*To do*: Every line between the one containing "Given: Select the Coop option" and the last line of the data, both included, is to be set down exactly, and pictures are to be omitted.
*** Begin section ***
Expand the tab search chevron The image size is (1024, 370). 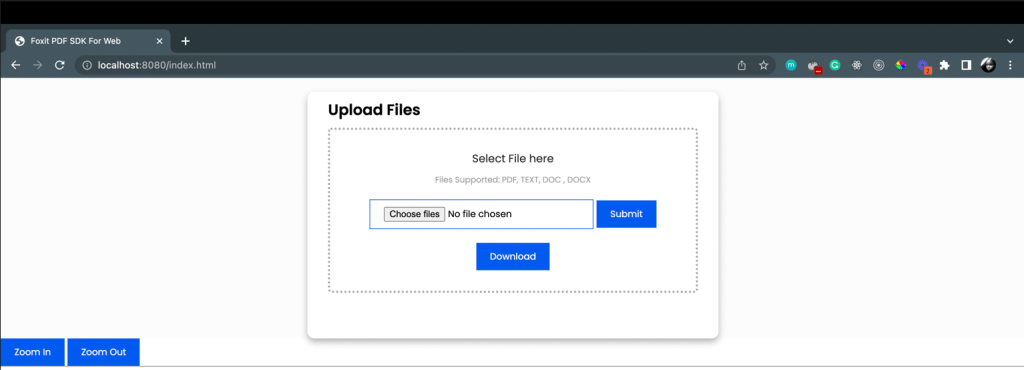(x=1010, y=40)
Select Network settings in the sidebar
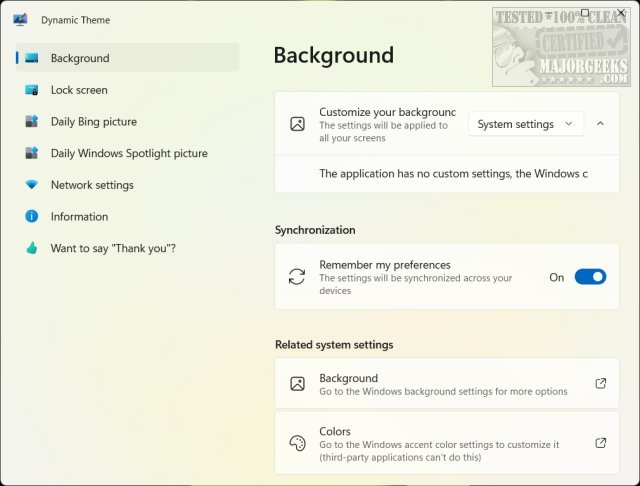This screenshot has width=640, height=486. click(x=92, y=185)
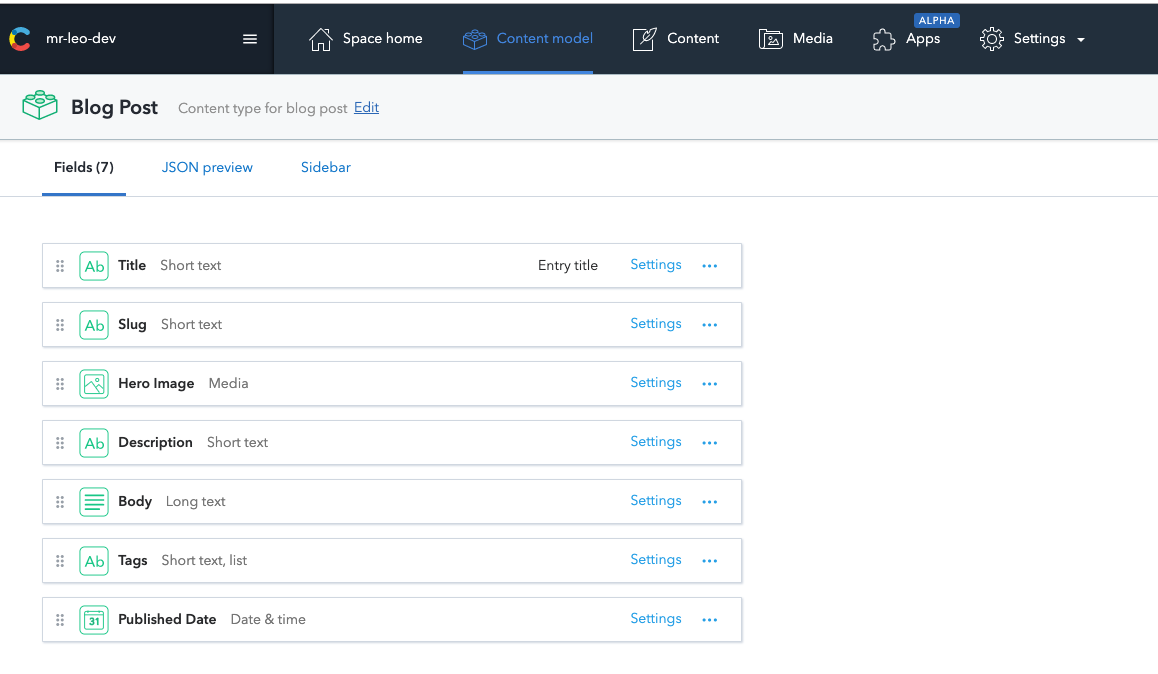
Task: Open the Title field's three-dot menu
Action: pyautogui.click(x=710, y=265)
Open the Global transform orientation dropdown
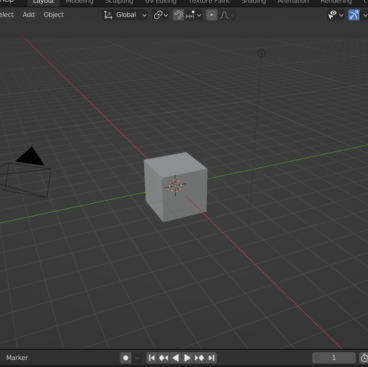 click(125, 15)
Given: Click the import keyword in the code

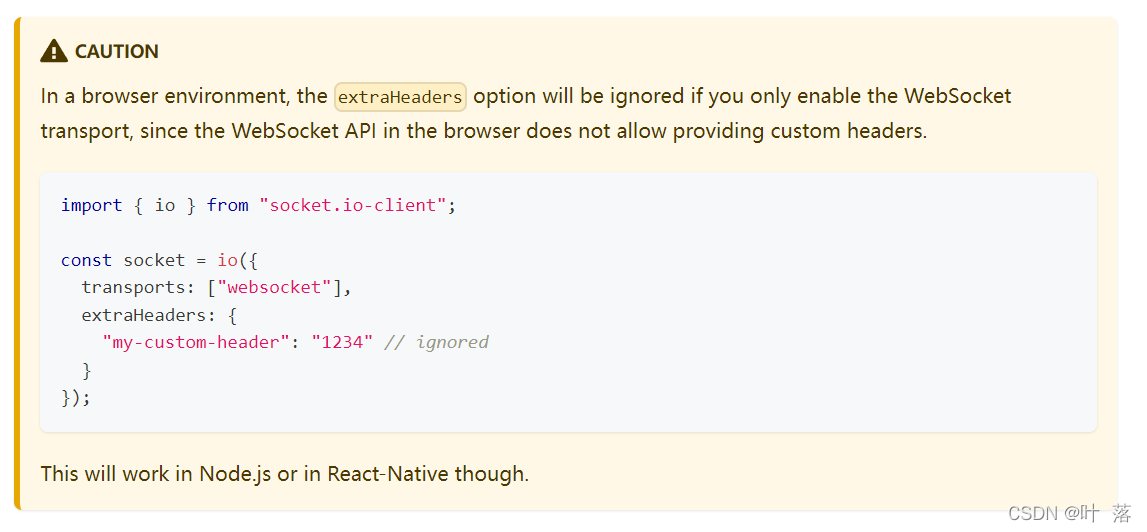Looking at the screenshot, I should pyautogui.click(x=91, y=205).
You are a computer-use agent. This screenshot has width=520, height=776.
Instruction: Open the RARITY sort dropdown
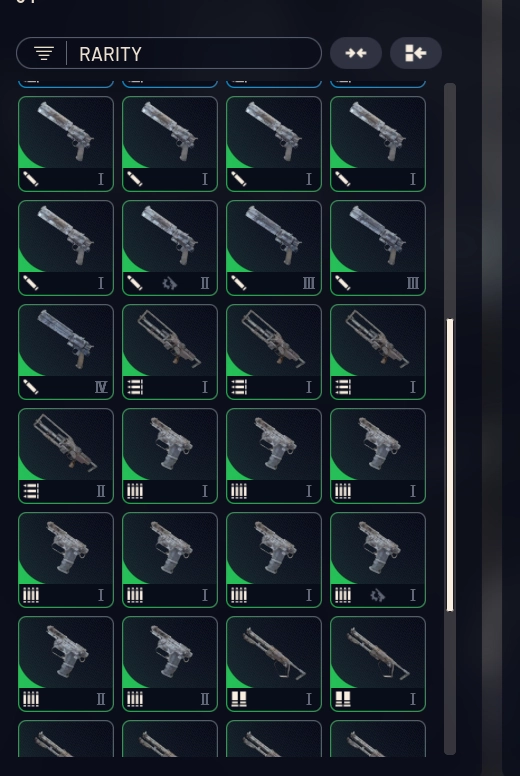(x=169, y=53)
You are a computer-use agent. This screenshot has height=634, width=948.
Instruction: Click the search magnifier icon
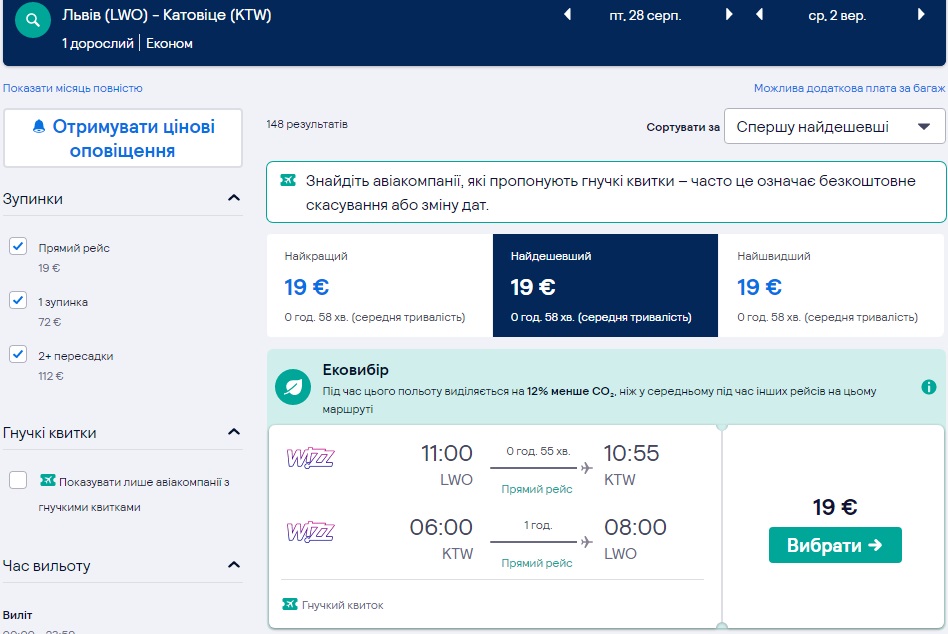point(33,20)
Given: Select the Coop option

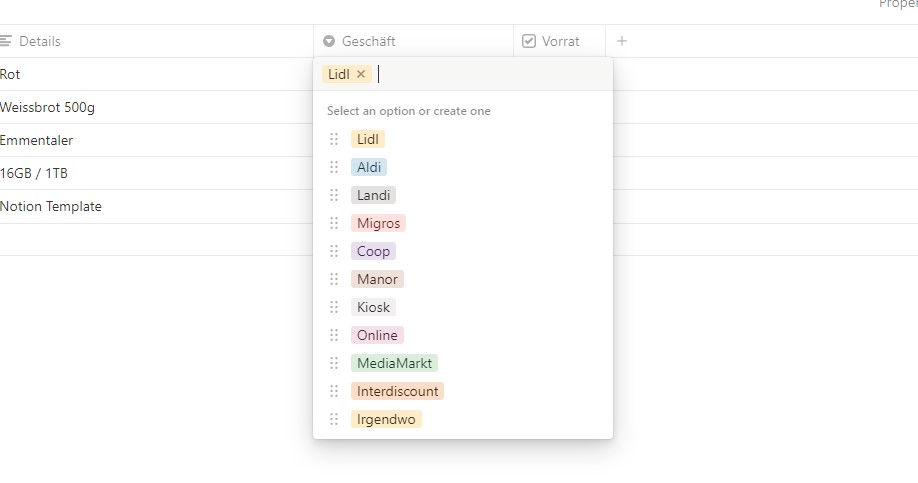Looking at the screenshot, I should tap(373, 251).
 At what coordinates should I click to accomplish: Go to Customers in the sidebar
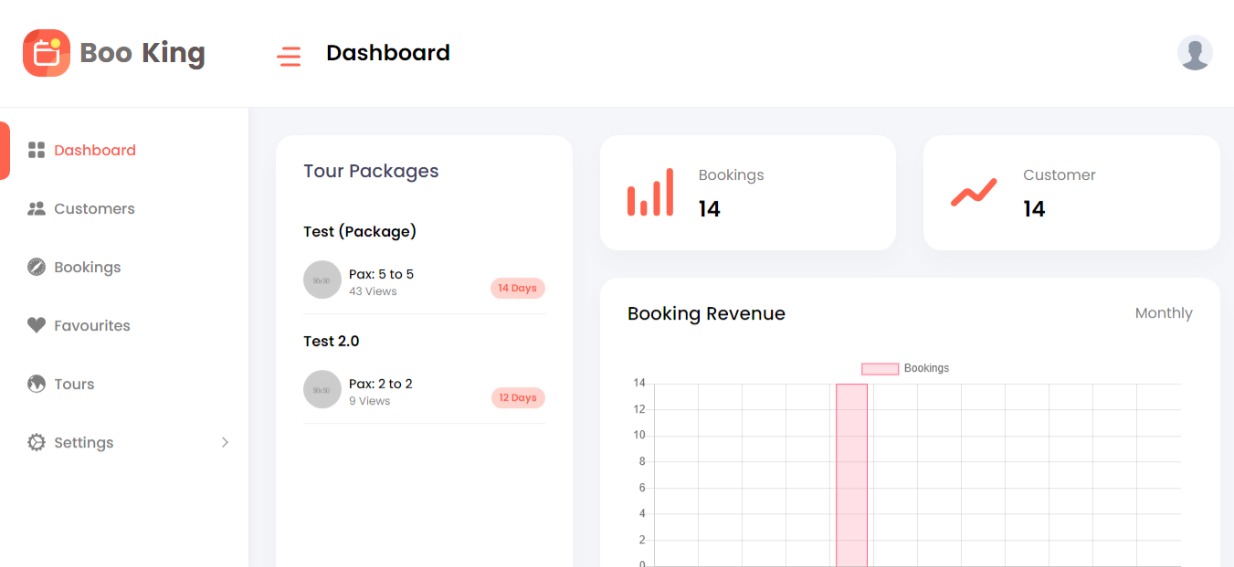click(x=94, y=209)
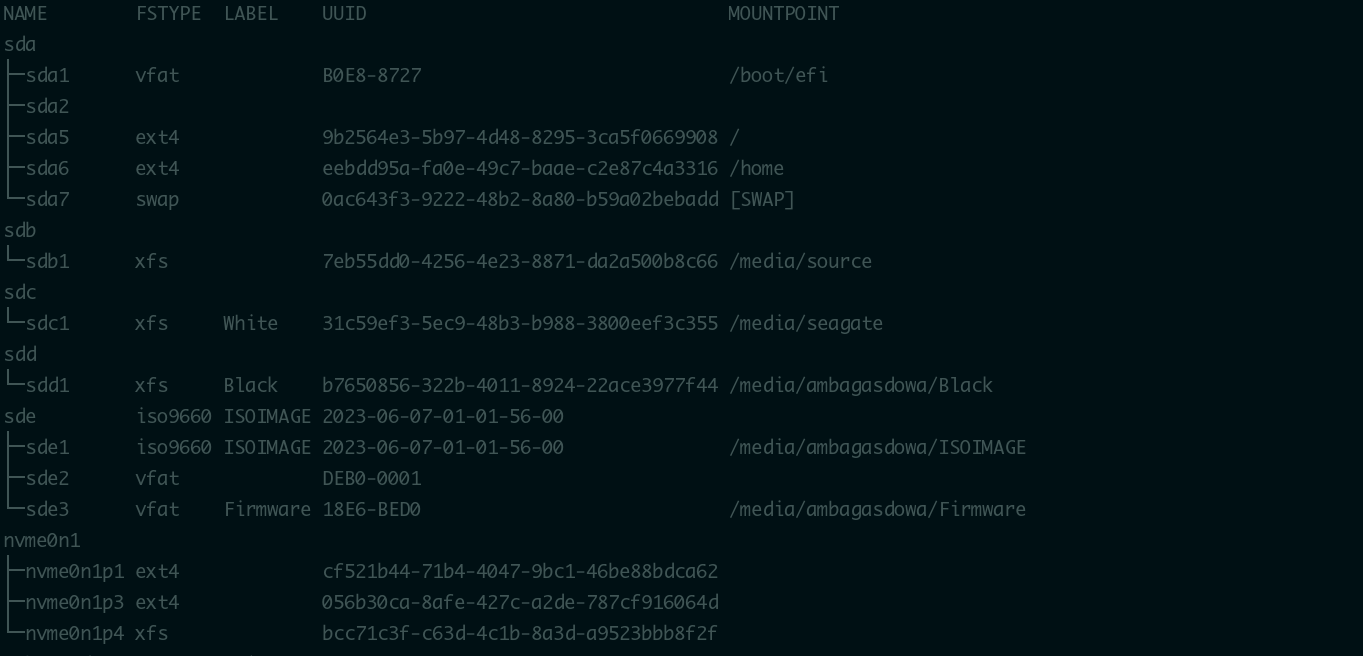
*** End section ***
*Written answer*:
Given: Select the Coop option

Looking at the screenshot, I should tap(373, 251).
 At what coordinates should I click to accomplish: Go to Customers in the sidebar
click(x=94, y=209)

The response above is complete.